▶ _What needs to be done_:
Copy out the records word for word, starting at the line that contains "How do I perform: Open the RSI(14)" and ending after the line that contains "(x=109, y=594)".

▶ _Working data_:
━━━━

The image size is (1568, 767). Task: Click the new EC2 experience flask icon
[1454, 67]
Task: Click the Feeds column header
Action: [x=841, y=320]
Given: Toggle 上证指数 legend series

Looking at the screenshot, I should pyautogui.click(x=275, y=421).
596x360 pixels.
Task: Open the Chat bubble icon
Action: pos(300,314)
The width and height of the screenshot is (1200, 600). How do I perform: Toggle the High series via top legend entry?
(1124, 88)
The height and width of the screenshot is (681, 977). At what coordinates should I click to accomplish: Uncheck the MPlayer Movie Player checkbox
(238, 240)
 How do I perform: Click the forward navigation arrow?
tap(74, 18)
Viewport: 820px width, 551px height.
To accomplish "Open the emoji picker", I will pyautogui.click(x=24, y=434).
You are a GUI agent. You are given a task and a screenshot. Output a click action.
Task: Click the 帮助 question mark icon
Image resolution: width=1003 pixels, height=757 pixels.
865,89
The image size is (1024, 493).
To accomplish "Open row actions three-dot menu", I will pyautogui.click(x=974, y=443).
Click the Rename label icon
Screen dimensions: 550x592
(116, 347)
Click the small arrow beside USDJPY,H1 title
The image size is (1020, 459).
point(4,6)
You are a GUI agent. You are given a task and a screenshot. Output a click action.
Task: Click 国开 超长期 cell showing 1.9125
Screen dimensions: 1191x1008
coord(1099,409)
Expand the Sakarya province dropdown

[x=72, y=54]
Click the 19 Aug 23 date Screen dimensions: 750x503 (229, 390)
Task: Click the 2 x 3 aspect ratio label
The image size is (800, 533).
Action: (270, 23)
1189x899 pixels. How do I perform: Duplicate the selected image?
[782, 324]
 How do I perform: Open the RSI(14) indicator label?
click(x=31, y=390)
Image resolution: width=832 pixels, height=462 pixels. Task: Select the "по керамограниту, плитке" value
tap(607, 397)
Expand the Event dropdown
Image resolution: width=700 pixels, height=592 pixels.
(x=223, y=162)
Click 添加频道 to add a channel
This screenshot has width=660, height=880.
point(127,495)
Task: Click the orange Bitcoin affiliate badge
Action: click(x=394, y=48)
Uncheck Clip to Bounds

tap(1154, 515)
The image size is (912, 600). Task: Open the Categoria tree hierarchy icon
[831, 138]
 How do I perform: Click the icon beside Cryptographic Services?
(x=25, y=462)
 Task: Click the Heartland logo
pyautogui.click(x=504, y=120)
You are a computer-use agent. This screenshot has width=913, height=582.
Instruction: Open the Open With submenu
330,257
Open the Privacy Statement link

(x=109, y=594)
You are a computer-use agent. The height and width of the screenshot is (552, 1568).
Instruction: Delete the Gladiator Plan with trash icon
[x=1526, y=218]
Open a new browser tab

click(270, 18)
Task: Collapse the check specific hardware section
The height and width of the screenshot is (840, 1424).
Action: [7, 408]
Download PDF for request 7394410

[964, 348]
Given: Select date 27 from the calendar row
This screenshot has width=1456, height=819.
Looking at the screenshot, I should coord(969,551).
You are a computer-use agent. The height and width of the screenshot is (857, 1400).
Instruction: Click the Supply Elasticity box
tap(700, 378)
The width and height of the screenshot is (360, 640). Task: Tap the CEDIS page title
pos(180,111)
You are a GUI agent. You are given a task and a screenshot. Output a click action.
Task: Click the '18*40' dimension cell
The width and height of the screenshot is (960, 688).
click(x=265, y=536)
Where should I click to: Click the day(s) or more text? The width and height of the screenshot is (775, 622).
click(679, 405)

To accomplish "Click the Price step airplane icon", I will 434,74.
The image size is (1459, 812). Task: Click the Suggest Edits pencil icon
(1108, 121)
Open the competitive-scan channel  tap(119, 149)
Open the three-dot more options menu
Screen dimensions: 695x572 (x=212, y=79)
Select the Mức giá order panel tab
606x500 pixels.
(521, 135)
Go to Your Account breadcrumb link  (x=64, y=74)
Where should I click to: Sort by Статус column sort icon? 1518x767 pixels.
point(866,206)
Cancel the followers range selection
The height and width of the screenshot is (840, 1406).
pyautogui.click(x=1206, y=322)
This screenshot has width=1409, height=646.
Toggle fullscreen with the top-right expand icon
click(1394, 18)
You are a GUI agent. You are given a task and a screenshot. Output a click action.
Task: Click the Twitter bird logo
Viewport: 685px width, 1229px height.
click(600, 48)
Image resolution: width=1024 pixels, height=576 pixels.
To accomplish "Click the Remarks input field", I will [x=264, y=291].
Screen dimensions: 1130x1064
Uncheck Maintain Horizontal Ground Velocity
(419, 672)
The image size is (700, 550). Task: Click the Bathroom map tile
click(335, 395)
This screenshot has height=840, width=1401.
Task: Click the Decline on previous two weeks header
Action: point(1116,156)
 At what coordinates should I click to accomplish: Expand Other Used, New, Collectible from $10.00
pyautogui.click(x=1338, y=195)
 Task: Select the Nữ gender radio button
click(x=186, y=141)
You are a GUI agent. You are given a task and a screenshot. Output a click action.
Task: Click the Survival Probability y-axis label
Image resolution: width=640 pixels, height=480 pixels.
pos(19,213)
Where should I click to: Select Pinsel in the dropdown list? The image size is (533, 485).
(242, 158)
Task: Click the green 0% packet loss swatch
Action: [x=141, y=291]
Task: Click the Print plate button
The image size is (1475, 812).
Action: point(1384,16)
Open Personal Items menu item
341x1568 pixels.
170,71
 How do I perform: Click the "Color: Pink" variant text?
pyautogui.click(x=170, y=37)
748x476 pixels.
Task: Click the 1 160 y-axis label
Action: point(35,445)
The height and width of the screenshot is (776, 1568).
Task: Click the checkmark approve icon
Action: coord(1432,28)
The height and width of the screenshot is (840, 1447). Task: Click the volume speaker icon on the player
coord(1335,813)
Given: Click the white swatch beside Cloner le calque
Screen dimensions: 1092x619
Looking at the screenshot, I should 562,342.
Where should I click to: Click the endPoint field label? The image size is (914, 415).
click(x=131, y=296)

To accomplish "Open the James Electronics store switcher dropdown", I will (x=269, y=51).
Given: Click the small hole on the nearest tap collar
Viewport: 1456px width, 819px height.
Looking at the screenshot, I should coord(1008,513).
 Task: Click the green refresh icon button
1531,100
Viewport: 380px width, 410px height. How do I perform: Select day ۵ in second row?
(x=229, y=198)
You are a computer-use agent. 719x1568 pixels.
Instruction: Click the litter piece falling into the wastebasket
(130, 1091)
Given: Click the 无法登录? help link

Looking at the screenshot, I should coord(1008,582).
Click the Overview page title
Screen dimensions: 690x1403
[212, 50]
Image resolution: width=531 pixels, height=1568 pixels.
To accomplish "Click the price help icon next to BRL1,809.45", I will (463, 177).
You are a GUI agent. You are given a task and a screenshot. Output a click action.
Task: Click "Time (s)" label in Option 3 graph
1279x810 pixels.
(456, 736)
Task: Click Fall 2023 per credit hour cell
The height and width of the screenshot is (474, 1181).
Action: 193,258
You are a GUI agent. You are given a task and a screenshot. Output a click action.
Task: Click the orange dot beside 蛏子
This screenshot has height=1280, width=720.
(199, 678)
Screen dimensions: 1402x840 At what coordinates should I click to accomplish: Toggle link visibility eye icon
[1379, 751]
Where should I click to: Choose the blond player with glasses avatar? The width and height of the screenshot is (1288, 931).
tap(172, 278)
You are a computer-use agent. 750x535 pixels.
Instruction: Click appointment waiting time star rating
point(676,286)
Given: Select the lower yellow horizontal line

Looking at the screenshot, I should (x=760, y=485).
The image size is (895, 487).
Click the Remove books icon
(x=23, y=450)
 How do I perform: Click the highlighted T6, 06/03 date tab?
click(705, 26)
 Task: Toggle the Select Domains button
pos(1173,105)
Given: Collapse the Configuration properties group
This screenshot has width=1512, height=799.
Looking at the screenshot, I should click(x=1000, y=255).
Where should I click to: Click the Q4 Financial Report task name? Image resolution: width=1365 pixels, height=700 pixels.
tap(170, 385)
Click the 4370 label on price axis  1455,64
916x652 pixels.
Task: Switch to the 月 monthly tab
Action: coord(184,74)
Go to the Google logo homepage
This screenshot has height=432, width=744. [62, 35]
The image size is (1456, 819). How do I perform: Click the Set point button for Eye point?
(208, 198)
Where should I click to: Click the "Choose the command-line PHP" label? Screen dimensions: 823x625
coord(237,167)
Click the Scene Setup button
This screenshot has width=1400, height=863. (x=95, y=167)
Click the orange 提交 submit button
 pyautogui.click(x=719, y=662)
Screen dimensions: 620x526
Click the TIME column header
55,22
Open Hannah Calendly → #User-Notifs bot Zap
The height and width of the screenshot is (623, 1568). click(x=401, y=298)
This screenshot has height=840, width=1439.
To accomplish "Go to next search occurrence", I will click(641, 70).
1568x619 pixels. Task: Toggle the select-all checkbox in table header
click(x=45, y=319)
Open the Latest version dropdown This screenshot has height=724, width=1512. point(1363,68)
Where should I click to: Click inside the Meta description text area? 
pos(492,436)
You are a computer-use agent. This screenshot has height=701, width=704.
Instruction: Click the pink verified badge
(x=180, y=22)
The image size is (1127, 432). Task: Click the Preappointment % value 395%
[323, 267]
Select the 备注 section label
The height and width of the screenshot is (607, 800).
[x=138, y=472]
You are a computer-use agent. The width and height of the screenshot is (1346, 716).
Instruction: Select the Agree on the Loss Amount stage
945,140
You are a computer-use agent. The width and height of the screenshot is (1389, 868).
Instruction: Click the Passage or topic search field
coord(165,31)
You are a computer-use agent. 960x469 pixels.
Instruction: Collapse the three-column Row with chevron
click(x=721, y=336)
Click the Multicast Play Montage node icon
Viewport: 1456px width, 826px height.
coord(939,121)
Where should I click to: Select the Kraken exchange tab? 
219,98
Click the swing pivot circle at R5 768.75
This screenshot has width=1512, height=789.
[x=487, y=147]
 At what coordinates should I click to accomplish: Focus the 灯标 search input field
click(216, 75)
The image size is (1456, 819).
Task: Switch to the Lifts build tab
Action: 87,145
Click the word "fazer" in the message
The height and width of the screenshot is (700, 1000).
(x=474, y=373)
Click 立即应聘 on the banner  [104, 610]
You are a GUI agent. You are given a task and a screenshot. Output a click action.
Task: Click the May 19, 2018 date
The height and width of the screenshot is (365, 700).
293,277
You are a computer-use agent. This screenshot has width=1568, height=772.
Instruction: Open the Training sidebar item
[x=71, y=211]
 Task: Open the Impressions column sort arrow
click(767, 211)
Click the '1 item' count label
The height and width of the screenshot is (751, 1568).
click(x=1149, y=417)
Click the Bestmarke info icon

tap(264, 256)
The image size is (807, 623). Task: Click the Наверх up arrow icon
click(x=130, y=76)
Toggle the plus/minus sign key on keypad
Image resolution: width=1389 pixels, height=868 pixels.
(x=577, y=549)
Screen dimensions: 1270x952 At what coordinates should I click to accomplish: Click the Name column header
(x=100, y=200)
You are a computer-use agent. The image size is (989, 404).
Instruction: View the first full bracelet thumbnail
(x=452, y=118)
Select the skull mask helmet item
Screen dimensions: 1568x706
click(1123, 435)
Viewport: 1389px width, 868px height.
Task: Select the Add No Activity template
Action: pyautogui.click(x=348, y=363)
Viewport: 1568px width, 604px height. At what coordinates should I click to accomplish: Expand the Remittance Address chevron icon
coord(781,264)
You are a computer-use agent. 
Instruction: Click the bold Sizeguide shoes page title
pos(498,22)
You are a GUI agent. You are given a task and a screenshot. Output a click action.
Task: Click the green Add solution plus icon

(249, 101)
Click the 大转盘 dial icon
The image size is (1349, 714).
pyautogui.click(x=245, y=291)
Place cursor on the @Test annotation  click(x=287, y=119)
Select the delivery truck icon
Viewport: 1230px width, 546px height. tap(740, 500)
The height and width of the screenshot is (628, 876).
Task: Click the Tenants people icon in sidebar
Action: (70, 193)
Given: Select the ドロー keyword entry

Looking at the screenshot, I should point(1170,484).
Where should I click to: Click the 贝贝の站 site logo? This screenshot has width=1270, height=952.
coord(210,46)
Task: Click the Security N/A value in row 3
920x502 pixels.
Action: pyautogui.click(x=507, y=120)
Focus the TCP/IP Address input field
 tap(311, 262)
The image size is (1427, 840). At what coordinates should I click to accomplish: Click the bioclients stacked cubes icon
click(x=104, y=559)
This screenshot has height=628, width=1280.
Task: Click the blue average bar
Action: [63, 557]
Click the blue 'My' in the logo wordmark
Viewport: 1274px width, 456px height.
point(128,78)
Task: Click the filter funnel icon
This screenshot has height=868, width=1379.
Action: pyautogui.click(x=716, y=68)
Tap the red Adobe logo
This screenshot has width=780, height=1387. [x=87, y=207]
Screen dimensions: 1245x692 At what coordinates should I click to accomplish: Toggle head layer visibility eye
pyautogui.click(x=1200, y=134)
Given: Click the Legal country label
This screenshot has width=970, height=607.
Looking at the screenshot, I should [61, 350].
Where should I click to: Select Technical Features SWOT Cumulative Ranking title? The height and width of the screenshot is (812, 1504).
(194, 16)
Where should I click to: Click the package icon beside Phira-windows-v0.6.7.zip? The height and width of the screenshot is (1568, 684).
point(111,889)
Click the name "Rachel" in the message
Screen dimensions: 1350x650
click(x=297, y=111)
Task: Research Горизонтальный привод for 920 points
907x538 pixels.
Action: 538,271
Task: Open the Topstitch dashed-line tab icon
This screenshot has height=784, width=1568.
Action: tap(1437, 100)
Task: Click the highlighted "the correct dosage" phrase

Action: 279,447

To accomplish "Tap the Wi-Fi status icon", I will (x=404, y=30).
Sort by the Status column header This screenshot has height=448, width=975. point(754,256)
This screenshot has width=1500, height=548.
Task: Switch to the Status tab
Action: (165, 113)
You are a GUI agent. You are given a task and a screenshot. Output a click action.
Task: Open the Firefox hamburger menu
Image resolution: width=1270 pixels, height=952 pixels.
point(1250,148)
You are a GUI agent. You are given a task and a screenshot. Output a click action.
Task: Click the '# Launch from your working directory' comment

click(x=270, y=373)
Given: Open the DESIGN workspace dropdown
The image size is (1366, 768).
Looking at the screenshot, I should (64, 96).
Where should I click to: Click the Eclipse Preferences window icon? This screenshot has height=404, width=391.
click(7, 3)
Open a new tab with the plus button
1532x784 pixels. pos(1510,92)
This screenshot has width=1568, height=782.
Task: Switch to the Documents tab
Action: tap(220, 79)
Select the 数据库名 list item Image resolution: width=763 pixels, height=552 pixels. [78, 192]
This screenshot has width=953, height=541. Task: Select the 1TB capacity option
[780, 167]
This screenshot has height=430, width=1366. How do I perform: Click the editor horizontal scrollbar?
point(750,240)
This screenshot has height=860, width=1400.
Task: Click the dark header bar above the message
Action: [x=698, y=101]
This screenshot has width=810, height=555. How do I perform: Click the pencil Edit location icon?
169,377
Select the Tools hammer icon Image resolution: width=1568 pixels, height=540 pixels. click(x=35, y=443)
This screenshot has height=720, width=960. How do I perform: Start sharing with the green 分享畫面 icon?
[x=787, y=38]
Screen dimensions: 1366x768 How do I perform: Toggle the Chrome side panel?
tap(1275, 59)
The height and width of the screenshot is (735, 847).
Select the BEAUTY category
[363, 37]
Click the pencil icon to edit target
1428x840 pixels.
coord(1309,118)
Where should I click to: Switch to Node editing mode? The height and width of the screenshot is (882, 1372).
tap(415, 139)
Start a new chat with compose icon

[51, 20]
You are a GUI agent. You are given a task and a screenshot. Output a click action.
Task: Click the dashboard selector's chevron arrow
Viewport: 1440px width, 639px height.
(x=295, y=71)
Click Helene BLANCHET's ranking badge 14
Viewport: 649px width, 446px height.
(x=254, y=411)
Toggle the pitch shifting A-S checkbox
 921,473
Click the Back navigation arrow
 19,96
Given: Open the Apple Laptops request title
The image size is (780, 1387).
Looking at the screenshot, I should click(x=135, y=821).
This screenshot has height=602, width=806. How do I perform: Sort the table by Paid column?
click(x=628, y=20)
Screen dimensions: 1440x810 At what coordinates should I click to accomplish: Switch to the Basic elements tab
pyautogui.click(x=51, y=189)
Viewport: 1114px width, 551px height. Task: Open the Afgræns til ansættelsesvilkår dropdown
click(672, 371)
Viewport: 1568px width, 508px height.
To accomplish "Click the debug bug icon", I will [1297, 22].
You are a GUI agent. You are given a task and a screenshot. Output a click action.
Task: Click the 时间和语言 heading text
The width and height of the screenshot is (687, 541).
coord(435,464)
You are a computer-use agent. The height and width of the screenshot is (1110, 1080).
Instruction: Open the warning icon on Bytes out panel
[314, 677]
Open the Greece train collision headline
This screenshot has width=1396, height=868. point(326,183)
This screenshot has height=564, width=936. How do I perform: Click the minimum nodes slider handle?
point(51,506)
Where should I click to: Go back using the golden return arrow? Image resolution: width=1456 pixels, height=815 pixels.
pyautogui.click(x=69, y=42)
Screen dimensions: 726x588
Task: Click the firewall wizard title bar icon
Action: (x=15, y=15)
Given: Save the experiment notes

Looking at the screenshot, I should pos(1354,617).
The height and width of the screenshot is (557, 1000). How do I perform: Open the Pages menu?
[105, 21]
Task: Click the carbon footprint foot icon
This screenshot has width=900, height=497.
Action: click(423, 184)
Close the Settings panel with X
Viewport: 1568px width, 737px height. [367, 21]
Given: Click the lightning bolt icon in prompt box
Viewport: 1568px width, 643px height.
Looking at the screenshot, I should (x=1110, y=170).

━━━━

▶ _Task response_:
 How do I perform: Open the RSI(14) indicator label?
click(x=31, y=390)
Image resolution: width=832 pixels, height=462 pixels. Task: Select the "по керамограниту, плитке" value
tap(607, 397)
Expand the Event dropdown
Image resolution: width=700 pixels, height=592 pixels.
(x=223, y=162)
Click 添加频道 to add a channel
This screenshot has width=660, height=880.
point(127,495)
Task: Click the orange Bitcoin affiliate badge
Action: click(x=394, y=48)
Uncheck Clip to Bounds

tap(1154, 515)
The image size is (912, 600). Task: Open the Categoria tree hierarchy icon
[831, 138]
 How do I perform: Click the icon beside Cryptographic Services?
(x=25, y=462)
 Task: Click the Heartland logo
pyautogui.click(x=504, y=120)
You are a computer-use agent. This screenshot has width=913, height=582.
Instruction: Open the Open With submenu
330,257
Open the Privacy Statement link

(x=109, y=594)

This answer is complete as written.